- Work required
Rewrite the regular expressions notebook from "4. re.split()" up to and including "print(result.start())", with "match_obj" in place of "result".

— Start Document text —

In [2]:
import re

### The most common uses of regular expressions are:
* Search a String(Search and match)
* Finding a string (findall)
* Break string into a sub strings (split)
* Replace part of a string(sub)

### Various method of Regular Expressions:

1. re.match()
2. re.search()
3. re.findall()
4. re.split()
5. re.sub()
6. re.compile()


In [3]:
### re.match(pattern, string) - This will help to match if it occurs at start of the string

result = re.match(r'AV', 'AV Analytica Vidhya - AV')

print(result.group(0))
print(result.start())
print(result.end())
print(result.group(0))

AV
0
2
AV


In [4]:
# re.search(pattern, string) -> unlike match function, it helps to find the pattern from the complete string
result = re.search(r'Vidhya', 'Analytics Vidhya - AV')
print(result.group(0))

Vidhya


In [5]:
### re.finall(pattern, string) -> it will find all the matching string and return as a list
result = re.findall(r'AV', 'Analytics Vidhya - AV')
print(result)

result = re.findall(r'AV', 'AV Analytics Vidhya - AV')

— End Document text —
— Start Collected material —

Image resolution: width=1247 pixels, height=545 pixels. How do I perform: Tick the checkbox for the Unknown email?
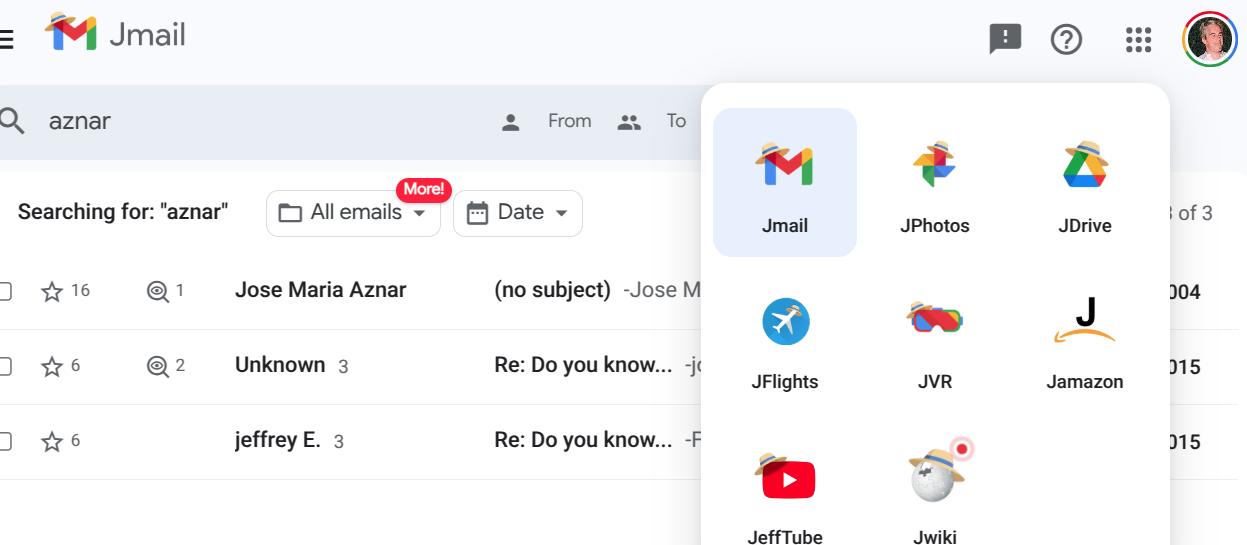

— End Collected material —

- Expected answer
4. re.split()
5. re.sub()
6. re.compile()


In [3]:
### re.match(pattern, string) - This will help to match if it occurs at start of the string

match_obj = re.match(r'AV', 'AV Analytica Vidhya - AV')

print(match_obj.group(0))
print(match_obj.start())